■ Task item
Although the data below holds other lines too, output only those from the line with "Aktu­el­les (23, 71)" up to and including the line with "Geschich­te des VBS (48, 106)", exactly as they appear.
__________________________________________________
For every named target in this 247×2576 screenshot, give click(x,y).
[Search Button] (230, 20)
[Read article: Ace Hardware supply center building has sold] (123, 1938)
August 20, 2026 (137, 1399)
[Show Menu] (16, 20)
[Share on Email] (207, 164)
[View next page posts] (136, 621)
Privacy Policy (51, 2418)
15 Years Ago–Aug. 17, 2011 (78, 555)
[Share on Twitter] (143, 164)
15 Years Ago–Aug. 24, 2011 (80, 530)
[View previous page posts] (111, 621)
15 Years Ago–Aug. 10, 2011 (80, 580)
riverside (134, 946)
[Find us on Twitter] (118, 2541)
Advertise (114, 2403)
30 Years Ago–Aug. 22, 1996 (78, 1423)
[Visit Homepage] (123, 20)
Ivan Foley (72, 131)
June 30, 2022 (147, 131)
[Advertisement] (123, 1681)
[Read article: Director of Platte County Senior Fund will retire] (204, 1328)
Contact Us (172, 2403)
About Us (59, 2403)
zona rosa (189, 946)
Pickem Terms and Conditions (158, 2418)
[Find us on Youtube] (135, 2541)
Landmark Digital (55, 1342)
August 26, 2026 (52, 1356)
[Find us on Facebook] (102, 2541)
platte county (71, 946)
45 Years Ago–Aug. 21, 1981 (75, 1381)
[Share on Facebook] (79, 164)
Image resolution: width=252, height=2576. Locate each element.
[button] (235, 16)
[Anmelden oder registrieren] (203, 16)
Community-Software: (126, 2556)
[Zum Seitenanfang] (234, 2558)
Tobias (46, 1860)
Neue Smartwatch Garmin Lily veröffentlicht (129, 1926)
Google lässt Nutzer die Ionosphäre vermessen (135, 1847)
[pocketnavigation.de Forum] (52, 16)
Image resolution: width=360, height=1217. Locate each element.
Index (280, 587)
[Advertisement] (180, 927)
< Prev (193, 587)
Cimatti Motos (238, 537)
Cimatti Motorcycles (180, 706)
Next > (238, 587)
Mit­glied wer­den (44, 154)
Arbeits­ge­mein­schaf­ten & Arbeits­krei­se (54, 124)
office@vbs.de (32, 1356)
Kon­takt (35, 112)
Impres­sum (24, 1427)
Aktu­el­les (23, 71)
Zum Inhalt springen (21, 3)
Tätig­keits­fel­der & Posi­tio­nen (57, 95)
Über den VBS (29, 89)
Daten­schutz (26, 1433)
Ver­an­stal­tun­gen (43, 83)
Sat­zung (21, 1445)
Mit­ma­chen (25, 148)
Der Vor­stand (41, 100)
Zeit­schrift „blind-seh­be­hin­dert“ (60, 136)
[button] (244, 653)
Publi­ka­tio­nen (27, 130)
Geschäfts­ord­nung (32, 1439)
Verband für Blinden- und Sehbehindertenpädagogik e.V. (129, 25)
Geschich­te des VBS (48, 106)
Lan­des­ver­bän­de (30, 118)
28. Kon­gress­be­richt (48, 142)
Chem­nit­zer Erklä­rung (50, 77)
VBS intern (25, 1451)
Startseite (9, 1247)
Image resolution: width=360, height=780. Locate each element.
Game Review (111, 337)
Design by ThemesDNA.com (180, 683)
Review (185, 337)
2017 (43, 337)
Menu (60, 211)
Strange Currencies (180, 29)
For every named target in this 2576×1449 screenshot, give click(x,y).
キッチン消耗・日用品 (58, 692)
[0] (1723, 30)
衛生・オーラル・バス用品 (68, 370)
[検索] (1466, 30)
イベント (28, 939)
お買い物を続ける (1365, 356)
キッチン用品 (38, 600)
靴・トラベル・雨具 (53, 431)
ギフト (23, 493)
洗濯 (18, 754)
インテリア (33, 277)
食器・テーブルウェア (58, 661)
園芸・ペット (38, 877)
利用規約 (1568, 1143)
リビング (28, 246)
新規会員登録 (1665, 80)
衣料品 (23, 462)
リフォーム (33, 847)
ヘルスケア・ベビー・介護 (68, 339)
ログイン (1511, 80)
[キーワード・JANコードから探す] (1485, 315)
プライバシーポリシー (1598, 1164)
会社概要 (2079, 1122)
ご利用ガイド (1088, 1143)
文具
__________________________________________________
■ Your solution
Aktu­el­les (23, 71)
Zum Inhalt springen (21, 3)
Tätig­keits­fel­der & Posi­tio­nen (57, 95)
Über den VBS (29, 89)
Daten­schutz (26, 1433)
Ver­an­stal­tun­gen (43, 83)
Sat­zung (21, 1445)
Mit­ma­chen (25, 148)
Der Vor­stand (41, 100)
Zeit­schrift „blind-seh­be­hin­dert“ (60, 136)
[button] (244, 653)
Publi­ka­tio­nen (27, 130)
Geschäfts­ord­nung (32, 1439)
Verband für Blinden- und Sehbehindertenpädagogik e.V. (129, 25)
Geschich­te des VBS (48, 106)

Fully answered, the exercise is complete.